LEBANON INTRODUCES FIRST EVER BOOK FOR LGBT COMMUNITY
While American politicians pretend to be “tolerant” of homosexuality while continuing to deny equality to gay citizens, some countries are even more up front with their homophobia. In Lebanon, homosexuality is not only socially unaccepted, but illegal — and punishable to jail time. Unlike many other Middle Eastern countries, however, a group of gay rights activists have been making quite a splash, and this week released the country’s first ever book about queer life in Lebanon.
Bareed Mista3jil: True Stories (which translates to Mail in a Hurry) is a collection of 41 stories from “lesbians, bisexuals, queer and questioning women, and transgender persons from all over Lebanon” and was released today in both English and Arabic. On Saturday, hundreds of supporters came out to the book’s release party in Beirut, marking a historical day for gay activists in the country.
The book was published by Meem, a group created in 2007 to support queer women in Lebanon.
The stories in the book aim to “reveal a glimpse of the lives existing invisibly and silently in different Lebanese communities,” according to the book’s website. “The stories are about love, pain, identity, suffering, overcoming, and the intricate complexities of the human heart. And above all, these stories are about hope.”
Some excerpts from the book are available on the site. The honest, touching and sometimes quite upsetting testimonials show how much work gay rights activists in Lebanon have to do.

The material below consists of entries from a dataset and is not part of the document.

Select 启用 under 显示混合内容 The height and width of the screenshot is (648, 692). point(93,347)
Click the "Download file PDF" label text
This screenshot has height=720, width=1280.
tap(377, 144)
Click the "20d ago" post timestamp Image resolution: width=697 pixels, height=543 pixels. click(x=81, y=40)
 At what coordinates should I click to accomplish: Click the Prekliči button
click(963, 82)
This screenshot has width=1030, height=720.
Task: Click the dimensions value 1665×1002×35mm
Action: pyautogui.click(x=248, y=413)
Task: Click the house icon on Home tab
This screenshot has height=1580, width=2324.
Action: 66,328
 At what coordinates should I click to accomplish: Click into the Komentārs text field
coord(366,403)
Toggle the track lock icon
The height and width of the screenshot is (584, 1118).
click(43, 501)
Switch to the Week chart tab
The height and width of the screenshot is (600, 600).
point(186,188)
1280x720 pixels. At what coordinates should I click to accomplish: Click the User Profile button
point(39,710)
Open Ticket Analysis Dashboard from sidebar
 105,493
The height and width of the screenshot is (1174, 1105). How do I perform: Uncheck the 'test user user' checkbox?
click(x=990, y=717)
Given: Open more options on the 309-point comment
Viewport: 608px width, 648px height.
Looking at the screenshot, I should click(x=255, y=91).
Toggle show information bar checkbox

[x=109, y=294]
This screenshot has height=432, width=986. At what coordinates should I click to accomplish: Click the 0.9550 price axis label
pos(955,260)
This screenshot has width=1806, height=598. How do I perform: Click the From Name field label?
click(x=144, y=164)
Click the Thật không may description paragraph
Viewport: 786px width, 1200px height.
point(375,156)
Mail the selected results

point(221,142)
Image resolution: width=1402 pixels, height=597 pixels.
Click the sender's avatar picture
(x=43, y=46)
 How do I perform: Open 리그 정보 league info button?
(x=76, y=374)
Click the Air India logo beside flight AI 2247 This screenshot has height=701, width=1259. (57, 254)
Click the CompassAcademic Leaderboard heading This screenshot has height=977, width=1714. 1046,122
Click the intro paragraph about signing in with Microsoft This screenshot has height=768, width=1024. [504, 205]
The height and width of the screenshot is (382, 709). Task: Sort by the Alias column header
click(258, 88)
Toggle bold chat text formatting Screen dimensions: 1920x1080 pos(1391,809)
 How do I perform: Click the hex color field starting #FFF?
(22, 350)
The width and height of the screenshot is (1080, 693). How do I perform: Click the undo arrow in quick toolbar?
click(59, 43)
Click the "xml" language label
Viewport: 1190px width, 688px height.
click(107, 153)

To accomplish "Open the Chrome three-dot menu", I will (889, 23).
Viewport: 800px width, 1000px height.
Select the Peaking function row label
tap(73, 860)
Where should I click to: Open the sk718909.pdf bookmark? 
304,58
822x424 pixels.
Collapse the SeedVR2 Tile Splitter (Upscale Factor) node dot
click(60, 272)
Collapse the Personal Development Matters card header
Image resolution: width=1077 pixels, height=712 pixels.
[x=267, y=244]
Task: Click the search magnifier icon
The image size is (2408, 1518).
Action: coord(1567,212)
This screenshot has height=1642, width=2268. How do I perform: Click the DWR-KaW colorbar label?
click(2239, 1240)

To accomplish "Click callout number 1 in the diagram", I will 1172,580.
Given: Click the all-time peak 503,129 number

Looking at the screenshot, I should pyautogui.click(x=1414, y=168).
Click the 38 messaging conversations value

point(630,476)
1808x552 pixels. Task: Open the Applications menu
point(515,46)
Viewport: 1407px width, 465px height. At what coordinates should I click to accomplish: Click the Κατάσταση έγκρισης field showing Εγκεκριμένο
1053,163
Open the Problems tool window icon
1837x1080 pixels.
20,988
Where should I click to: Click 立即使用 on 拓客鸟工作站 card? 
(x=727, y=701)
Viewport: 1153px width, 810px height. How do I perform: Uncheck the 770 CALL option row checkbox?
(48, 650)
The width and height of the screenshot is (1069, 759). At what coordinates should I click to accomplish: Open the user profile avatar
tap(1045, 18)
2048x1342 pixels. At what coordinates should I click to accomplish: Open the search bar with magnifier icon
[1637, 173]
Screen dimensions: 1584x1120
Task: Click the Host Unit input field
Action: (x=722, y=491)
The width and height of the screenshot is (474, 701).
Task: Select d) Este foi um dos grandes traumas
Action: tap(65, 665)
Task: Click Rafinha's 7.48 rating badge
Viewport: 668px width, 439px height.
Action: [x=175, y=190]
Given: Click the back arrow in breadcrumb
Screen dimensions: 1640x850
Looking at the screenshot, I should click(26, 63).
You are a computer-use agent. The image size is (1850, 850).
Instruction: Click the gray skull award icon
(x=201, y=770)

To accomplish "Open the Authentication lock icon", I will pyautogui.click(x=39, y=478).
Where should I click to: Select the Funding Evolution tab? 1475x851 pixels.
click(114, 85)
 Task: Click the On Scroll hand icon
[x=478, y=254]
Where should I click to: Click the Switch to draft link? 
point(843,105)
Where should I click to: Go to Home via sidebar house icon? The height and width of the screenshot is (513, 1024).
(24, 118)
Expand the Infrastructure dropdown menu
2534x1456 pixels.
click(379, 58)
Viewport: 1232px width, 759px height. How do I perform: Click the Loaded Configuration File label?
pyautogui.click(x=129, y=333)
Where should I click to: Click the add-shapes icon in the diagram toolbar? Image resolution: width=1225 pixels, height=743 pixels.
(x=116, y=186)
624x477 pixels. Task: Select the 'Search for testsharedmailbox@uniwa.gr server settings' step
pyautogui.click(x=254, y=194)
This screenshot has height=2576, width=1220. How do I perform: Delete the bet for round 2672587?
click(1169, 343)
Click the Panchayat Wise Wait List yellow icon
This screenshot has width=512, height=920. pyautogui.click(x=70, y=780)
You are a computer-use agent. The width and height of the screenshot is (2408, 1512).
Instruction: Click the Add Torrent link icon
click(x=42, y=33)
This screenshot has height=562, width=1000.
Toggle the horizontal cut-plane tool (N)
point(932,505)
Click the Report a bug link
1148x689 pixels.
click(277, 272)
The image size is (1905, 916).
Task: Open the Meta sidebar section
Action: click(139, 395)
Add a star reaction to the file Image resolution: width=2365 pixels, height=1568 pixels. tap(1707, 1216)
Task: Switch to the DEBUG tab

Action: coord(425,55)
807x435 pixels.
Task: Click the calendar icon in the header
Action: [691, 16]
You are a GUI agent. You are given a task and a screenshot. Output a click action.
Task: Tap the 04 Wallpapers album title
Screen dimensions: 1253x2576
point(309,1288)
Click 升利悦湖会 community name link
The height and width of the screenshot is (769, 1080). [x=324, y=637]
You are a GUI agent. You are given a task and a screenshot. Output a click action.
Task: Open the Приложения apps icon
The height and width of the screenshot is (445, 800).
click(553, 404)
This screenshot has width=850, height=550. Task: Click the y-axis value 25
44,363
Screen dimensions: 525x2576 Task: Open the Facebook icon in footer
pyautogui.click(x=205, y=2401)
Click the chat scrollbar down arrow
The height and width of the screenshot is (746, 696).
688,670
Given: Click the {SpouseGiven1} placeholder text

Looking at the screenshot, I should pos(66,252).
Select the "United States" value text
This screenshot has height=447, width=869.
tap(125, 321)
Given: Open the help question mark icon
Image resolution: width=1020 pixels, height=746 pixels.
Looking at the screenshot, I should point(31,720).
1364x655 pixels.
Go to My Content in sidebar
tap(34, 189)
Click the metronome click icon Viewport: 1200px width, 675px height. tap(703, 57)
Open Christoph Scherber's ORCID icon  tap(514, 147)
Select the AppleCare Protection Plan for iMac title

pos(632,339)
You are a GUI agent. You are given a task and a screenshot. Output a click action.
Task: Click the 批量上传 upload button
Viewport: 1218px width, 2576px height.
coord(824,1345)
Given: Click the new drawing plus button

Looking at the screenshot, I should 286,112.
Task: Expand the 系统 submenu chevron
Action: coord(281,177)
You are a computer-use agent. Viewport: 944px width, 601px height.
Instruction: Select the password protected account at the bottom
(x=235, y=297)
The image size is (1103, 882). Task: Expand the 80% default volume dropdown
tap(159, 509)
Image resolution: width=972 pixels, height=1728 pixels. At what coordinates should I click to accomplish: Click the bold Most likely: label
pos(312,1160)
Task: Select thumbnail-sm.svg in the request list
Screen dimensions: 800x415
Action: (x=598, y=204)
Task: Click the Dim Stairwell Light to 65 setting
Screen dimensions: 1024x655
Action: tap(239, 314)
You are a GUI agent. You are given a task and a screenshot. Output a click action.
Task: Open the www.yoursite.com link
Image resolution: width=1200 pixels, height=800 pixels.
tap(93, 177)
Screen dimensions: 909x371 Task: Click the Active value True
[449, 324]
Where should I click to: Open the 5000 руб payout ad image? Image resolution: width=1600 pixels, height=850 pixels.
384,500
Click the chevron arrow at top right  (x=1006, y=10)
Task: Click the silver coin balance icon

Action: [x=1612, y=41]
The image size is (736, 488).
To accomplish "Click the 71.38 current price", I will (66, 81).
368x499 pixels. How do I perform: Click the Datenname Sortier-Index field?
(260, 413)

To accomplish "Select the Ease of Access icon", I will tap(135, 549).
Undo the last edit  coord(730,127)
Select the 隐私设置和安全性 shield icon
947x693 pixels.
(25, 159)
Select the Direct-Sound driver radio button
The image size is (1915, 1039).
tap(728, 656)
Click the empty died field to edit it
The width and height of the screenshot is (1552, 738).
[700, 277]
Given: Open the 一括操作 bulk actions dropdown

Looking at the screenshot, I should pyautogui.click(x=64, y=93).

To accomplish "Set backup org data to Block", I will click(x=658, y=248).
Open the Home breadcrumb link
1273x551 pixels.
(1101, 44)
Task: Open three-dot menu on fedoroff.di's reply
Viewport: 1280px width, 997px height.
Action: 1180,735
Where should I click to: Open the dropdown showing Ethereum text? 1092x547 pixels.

There are stories of rape and abuse, along with funny stories about trying to meet other lesbians (which I’m sure many of us can relate to.)
Here’s an except from a story called “My Quest to Find Lesbians”:
The popular chatting program at the time was called ICQ, which I immediately downloaded, created some romantically morbid nickname, and set out to find other lesbians. There was some method of searching through lists of people and I spent hours looking till I found someone with a nickname like “sexy lesbian 4u.” Oh my God! I thought, a sexy lesbian for me! I messaged her instantly and said: “hiiiiiiiii! I am a lesbian too!” She said hi back but with far less enthusiasm and then asked me if I wanted her to bite my ear. I wondered why she was saying that, but was so excited about meeting another fellow lesbian that I just started babbling on with details about my life, the suffering I’ve been through, the identity crisis, the broken heart, and other teenage lesbian drama. You have to remember, it was over 10 years ago, and I was very slow at typing. Then the sexy lesbian 4 me made a very indecent proposition that involved touching her private parts. I was shocked! Mortified! No! I said. I want us to talk and share our life stories!”
We hope the book does well, and that queer women in Lebanon continue to make strides toward equal rights in the country.